## What is asked
Continue the RabbitMQ messaging text below from its last sentence.

## Page text

However, the code you've shown is only half of the messaging solution. You need both a message producer, as shown, and a message consumer.

A Message Consumer

The message consumer is the code that does the real work. It receives a message from a queue to which it is subscribed, and processes that message however you tell it to.

That's the key, here - a message consumer will consume a message from a queue. If you want to send a message and have it be processed, then, you must have a queue for the message.

The Postal System Analogy

Think of this like this:

When you write a letter (pen and paper), you put it in an envelope. Then you write an address on the envelope and send it through your postal system. The postal system knows what the address means, sends it through various trucks and mail processing centers, and eventually puts it in a mailbox for the recipient.

It's the same thing with messaging in RabbitMQ.

## Dataset section

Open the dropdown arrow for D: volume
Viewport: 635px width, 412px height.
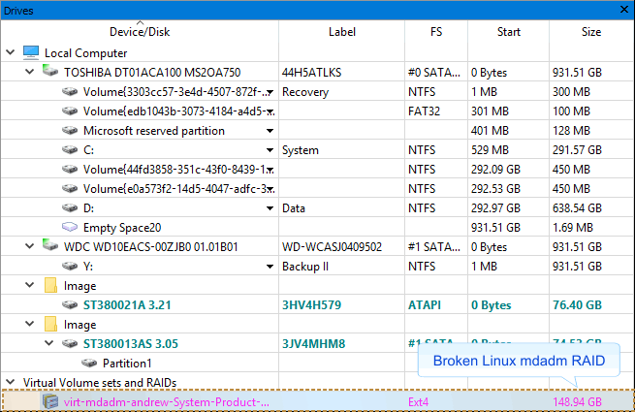pyautogui.click(x=270, y=207)
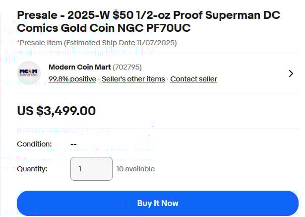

## Final result
You are delivering a letter to a destination. You write an "address" (exchange name, and routing key) on the message and RabbitMQ figures out how to deliver it to the appropriate place.

With physical mail, your letter is put in a mailbox for someone to read. With RabbitMQ and messaging, your message it put in a queue for some software to read.

You need a queue for the software to receive the message and process it.

...

P.S. If you're in need of some ground-up materials on RabbitMQ and NodeJS, check out my RabbitMQ For Developers package. It will get you up and running in no time, with the most common RMQ questions and patterns.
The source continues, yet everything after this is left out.